It’s a full-body workout that mainly targets your chest, core, and arms. It also recruits your legs and glutes o stabilize your body and support the up-down movements.
By having your upper body elevated, it reduces the amount of resistance and weight you’ll have to endure. This makes the incline pushup a gentler workout than a traditional pushup.
It’s an excellent variation for older adults looking to rebuild strength and stability.
Be sure to perform this exercise on a stable surface using a sturdy object.
Here is how to perform an incline pushup:
- Stand in front of a sturdy object-like bench. Bend down and place your hands on one edge with your fingers pointing forward. Adjust your hands so they are slightly wider than shoulder-width apart. Make sure the object does not move and your feet won’t’ slip during the exercise.
- Step back with your feet and let your body fully extend to get into a plank position. Engage your core, so your body is aligned from head to heels. Don’t let your back curve or drop.
- Bend your arms to lower your chest toward your hand to perform a pushup. Once you reach the bottom, come back up to the starting high plank position.
- That’s one rep. Repeat 2-3 sets of as many reps as you can do in good form. If you are a beginner, aim for 6-8 reps per set to start.
Having strong legs and maintaining mobility are crucial to having independence.
One exercise that excels in strengthening the legs and glutes is the squat.
The squat exercise is very effective in working your legs, and glutes, and activating the core.
It’s also a functional move that mimics everyday movements like lifting things and sitting down.
Adding a squat to your regular workout routine can help you maintain your mobility as you age.
Here is how to perform a squat.
- Stand with your feet shoulder-width apart. Engage your core and bend at the hips. Hinge back and sit back as you were to sit down on a chair. Lower yourself down until your thighs are parallel to the floor.
- Slowly with control, return to the original position.
- That’s one rep.
3. Glute Bridge
If you spend all day sitting or driving, you are bound to have a weak lower back and glutes. Less than stellar posture while sitting can also cause your hip flexors to become tight and inactive.

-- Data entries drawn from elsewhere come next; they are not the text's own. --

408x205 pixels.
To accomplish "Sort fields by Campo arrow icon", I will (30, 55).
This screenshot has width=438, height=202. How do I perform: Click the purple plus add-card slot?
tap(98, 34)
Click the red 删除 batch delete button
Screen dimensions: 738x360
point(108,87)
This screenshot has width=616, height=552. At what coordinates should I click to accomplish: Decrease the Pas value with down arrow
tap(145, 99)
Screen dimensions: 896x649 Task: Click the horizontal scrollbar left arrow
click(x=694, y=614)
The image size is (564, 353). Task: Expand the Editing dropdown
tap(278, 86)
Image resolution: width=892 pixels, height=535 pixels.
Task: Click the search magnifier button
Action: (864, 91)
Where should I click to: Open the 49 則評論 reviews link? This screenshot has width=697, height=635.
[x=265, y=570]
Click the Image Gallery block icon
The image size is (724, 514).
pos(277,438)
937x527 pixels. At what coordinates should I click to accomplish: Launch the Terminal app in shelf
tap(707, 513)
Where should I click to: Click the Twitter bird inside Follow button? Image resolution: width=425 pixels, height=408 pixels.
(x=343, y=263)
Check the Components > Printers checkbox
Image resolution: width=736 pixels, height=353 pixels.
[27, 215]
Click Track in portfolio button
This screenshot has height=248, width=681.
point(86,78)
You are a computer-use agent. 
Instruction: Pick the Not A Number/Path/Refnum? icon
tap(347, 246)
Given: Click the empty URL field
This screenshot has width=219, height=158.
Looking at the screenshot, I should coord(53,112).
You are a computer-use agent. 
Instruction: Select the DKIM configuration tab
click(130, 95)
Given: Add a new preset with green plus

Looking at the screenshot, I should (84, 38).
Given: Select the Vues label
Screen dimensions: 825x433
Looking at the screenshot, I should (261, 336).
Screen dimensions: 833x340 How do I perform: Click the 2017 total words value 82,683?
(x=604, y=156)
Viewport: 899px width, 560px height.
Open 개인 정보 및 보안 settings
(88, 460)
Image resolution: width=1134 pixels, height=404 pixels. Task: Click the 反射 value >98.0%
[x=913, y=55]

Activating those muscles around your glutes is essential in your golden years. It does wonder for strengthening your back, reducing back pain, and improving your mobility.
The glute bridge exercise is a one-floor exercise you can do at home to activate all your glutes, hamstrings, and back. It’s one exercise that takes care of multiple muscles around the hip joints.
This exercise is suitable for all fitness levels and no experience is necessary.
Here is how to perform the glute bridge:
- On a yoga mat, lie on your back with your feet flat and knees bent. Rest your arms on your side with palms facing down.
- Keeping your feet flat, lift your hips off the mat using your glutes and hamstrings. Don’t let your knees cave in as you come up. Pause when your hips are in line with the knees and shoulders.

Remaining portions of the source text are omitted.